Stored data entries
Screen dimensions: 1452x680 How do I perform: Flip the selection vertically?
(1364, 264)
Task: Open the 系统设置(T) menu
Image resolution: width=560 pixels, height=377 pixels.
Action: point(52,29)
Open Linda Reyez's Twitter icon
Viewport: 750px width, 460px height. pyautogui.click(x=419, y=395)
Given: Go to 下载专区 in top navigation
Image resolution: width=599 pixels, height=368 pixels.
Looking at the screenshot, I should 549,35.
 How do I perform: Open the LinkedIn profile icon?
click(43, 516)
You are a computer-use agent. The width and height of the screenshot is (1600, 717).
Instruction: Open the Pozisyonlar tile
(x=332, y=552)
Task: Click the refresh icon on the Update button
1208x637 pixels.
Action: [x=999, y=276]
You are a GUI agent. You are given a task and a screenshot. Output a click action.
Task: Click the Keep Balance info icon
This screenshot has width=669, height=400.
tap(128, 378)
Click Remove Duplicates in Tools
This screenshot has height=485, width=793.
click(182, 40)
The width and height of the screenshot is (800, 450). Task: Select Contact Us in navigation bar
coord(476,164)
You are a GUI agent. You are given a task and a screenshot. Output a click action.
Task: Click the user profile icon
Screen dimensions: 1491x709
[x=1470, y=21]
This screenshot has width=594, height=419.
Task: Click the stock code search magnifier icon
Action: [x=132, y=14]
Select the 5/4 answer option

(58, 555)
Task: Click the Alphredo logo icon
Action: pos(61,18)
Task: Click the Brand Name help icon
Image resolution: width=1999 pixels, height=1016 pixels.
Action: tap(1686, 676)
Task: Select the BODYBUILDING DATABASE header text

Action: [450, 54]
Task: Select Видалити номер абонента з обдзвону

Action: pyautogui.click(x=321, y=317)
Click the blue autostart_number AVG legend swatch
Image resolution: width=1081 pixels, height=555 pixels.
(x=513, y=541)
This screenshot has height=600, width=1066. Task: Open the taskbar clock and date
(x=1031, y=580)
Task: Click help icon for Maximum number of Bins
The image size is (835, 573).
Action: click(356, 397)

◆ Aim of the exercise
Return exactly the line that contains "Task: Click help" and every line after it, through the last line of the records.

◆ Expected output
Task: Click help icon for Maximum number of Bins
The image size is (835, 573).
Action: click(356, 397)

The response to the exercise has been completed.